As a militant of the Conservative party, he exercised the functions of Minister of Mines and Petroleum, under the presidency of his friend Laureano Gómez, and of Justice in times of the Government Military Junta. When he withdrew from it, the Military Government Junta conferred on him the honorary rank of Colonel, the highest grade allowed, in the case of civilians. Likewise, due to his knowledge and rectitude of character, he was Attorney General of the Nation in the government of Laureano Gómez, a position from which he resigned during the 1953 coup, but to which he returned during the first government of the National Front, in the presidency of Alberto Lleras Camargo.

For his service to Colombia and academia, he was the object of various distinctions, including the Cruz de Boyacá, in the degree of 'Grand Cross', with the Antonio Nariño Order, the Pontifical Javeriana University Order, the Rodrigo de Bastidas Order and with the José Acevedo y Gómez Order of Merit, in the degree of “Grand Cross”, the "José María Córdova" decoration of the Military Forces and the Francisco de Paula Santander Order.

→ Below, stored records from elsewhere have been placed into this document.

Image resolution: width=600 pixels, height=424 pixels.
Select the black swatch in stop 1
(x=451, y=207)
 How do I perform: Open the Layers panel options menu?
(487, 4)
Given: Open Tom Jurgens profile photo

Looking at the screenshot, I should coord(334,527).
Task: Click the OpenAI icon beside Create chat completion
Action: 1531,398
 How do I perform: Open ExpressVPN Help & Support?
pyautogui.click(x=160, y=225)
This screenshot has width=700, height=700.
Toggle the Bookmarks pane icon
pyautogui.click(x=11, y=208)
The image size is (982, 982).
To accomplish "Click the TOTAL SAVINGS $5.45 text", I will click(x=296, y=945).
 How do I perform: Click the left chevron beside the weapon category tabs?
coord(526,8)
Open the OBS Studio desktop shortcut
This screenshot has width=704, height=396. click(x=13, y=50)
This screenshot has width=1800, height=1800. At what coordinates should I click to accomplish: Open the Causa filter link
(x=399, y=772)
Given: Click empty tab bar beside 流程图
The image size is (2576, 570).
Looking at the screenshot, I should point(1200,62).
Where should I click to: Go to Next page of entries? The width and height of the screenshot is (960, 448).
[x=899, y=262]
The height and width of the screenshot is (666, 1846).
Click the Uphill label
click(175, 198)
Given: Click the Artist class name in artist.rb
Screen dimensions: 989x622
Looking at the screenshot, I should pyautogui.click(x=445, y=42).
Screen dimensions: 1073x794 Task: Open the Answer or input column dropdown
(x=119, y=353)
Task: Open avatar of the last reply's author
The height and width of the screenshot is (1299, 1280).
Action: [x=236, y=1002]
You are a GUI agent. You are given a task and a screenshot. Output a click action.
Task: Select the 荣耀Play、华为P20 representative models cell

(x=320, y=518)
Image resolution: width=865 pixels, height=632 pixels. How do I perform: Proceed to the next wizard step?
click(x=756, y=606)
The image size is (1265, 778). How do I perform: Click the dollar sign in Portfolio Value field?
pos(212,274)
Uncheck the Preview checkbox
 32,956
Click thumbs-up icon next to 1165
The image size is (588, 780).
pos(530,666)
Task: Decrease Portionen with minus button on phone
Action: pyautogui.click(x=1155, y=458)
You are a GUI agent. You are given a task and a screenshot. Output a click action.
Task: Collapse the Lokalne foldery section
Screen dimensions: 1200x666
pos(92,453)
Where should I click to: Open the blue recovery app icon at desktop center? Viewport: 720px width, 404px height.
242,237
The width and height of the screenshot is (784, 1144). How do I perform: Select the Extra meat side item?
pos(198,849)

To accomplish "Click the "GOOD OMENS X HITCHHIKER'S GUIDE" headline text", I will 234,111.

As Rector of Sergio Arboleda University during the last 20 years of his life, he promoted academic rigor and Christian humanism. His work and contributions to the university continue to be recognized.

He retired from the Javeriana, in 1984 he founded the Universidad Sergio Arboleda in Bogotá and ran the chair of Philosophy of Law since the creation of the School, from which he retired a year and a half before his death.

He acted as director of the board of the school Gimnasio los Caobos alongside: Gabriel Giraldo, Alvaro González, S.J.; Alfonso Valdivieso, former Minister of Education; Alicia Martínez de Suárez, rector of the gym; Felipe Diago Jabois, director of the Student Environment; Eduardo Vergara Wiesner, Roberto Camacho, Trudy Kling, and Jaime Guzmán Vargas and Rodrigo Noguera Laborde, as rector of the Sergio Arboleda University.

== Death ==
Laborde, died in Bogotá on June 28, 2004, a few days before the 20th anniversary of the founding of the Sergio Arboleda University.